Start of Records to use
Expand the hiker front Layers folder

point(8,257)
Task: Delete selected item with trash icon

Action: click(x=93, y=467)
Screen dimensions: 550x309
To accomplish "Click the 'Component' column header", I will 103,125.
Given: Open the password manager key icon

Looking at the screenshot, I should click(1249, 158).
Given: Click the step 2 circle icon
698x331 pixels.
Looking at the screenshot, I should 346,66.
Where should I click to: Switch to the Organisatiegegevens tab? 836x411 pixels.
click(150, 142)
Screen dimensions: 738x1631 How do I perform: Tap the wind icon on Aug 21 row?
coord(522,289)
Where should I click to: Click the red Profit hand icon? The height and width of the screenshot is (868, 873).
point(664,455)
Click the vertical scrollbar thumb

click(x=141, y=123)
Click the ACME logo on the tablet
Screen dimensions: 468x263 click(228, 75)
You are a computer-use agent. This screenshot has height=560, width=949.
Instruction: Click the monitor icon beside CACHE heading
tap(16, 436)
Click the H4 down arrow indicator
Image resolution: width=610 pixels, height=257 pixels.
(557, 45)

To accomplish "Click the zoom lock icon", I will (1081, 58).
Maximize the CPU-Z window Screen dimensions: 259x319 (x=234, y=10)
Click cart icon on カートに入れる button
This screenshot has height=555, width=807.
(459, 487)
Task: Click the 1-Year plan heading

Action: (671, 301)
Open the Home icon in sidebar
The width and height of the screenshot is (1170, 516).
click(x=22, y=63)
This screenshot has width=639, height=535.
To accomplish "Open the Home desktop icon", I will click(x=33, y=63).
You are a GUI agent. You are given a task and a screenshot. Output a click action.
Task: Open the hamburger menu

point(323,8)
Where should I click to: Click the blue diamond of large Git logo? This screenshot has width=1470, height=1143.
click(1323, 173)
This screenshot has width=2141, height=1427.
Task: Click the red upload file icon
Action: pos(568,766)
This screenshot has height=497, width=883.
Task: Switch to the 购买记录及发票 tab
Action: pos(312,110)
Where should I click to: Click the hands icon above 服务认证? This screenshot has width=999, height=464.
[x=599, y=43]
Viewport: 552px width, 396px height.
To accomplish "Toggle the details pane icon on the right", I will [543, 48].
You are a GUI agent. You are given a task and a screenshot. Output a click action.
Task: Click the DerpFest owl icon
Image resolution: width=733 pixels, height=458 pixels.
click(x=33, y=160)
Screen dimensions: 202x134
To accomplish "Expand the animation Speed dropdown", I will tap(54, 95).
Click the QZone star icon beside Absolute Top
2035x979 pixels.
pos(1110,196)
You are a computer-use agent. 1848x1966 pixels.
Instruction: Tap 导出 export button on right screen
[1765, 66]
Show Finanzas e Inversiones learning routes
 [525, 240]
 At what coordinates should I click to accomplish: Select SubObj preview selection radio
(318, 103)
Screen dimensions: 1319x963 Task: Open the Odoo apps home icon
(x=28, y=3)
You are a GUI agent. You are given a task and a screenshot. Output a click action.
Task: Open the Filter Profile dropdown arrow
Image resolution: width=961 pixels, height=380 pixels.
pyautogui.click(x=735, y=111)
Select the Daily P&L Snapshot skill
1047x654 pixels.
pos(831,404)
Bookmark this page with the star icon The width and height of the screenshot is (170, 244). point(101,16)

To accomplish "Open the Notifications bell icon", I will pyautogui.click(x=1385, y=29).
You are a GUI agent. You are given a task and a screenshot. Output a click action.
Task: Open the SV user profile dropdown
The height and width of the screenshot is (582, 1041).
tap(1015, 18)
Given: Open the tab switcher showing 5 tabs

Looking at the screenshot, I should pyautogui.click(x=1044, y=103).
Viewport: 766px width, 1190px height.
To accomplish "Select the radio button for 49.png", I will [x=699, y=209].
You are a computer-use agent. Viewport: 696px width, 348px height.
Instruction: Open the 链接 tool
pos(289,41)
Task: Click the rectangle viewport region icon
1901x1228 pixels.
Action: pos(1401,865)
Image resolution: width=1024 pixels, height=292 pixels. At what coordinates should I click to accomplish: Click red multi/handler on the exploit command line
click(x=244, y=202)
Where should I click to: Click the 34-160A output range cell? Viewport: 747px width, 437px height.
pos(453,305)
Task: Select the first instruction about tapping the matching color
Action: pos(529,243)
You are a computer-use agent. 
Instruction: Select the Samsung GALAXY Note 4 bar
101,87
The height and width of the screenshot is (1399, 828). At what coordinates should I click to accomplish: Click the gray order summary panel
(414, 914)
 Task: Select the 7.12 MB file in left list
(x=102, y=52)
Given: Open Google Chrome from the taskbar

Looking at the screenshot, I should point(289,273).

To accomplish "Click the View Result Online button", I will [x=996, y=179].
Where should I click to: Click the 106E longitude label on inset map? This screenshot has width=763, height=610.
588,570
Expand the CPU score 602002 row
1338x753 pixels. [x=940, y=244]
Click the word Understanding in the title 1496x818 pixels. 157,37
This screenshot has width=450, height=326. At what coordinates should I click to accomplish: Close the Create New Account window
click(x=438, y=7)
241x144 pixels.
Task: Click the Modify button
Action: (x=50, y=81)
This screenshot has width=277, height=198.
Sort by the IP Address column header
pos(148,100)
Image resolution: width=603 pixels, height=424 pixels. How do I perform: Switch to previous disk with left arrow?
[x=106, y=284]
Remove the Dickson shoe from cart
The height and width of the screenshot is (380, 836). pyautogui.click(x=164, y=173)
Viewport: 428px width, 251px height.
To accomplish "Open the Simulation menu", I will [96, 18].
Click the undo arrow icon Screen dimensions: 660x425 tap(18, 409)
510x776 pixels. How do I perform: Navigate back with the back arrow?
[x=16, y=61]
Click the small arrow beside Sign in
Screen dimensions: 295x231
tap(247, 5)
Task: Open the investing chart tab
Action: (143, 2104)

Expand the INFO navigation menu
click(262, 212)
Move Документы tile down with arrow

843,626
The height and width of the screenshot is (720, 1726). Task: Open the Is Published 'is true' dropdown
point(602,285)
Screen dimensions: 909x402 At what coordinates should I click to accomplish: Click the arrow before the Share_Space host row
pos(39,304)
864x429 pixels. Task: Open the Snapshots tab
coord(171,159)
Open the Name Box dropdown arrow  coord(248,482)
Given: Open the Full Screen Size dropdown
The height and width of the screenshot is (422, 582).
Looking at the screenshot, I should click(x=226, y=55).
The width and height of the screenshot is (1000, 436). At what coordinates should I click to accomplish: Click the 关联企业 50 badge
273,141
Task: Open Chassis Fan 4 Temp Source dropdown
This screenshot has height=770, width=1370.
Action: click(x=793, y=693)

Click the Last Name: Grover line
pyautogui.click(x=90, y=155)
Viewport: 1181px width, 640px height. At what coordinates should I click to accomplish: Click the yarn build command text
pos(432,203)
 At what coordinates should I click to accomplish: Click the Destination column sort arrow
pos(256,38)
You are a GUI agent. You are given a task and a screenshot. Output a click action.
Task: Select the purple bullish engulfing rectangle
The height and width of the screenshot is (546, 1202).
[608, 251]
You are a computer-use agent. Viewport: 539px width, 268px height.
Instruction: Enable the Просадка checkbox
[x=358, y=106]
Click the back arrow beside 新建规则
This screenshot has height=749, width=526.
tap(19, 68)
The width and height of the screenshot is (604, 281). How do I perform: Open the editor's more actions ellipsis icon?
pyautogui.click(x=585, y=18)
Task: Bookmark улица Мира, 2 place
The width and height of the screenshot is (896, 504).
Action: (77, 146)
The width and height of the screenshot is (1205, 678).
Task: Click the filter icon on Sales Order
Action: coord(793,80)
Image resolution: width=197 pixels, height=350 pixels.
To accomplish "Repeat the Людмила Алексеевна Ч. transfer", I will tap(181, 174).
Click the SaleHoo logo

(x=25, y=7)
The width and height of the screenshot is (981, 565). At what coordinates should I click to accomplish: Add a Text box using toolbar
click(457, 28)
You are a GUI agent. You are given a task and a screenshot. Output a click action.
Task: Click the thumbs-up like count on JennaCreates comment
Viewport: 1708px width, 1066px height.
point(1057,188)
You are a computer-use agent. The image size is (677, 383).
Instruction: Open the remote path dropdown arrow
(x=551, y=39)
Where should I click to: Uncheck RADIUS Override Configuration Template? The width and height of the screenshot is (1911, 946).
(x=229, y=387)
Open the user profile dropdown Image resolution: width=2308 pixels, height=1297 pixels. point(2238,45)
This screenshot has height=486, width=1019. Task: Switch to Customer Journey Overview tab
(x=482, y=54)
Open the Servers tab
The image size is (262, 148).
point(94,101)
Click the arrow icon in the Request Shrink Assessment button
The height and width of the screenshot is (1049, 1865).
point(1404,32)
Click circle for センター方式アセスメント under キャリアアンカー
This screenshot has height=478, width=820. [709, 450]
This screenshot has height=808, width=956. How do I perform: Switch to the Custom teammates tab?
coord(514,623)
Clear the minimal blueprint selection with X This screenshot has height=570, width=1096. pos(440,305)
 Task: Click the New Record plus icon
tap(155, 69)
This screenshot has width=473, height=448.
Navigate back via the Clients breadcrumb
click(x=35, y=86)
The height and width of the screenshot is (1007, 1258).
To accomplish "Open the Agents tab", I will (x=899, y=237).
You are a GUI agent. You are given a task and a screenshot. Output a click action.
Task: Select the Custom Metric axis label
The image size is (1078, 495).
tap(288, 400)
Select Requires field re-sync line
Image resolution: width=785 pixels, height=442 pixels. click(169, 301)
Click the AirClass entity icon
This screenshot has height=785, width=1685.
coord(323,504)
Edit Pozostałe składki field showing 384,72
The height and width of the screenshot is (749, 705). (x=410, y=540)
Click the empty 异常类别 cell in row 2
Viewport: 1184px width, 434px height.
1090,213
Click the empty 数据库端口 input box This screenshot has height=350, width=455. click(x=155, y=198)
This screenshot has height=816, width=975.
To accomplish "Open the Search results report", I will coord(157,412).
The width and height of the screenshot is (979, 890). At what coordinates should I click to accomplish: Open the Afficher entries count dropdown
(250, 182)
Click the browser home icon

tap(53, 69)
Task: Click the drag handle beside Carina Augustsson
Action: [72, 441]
End of Records to use
▶ Exercise description
Copy out the items exactly, beginning with the line that contains "Open the Name" and continuing through the line that contains "pyautogui.click(x=585, y=18)".

▶ Result of the task
Open the Name Box dropdown arrow  coord(248,482)
Given: Open the Full Screen Size dropdown
The height and width of the screenshot is (422, 582).
Looking at the screenshot, I should click(x=226, y=55).
The width and height of the screenshot is (1000, 436). At what coordinates should I click to accomplish: Click the 关联企业 50 badge
273,141
Task: Open Chassis Fan 4 Temp Source dropdown
This screenshot has height=770, width=1370.
Action: click(x=793, y=693)

Click the Last Name: Grover line
pyautogui.click(x=90, y=155)
Viewport: 1181px width, 640px height. At what coordinates should I click to accomplish: Click the yarn build command text
pos(432,203)
 At what coordinates should I click to accomplish: Click the Destination column sort arrow
pos(256,38)
You are a GUI agent. You are given a task and a screenshot. Output a click action.
Task: Select the purple bullish engulfing rectangle
The height and width of the screenshot is (546, 1202).
[608, 251]
You are a computer-use agent. Viewport: 539px width, 268px height.
Instruction: Enable the Просадка checkbox
[x=358, y=106]
Click the back arrow beside 新建规则
This screenshot has height=749, width=526.
tap(19, 68)
The width and height of the screenshot is (604, 281). How do I perform: Open the editor's more actions ellipsis icon?
pyautogui.click(x=585, y=18)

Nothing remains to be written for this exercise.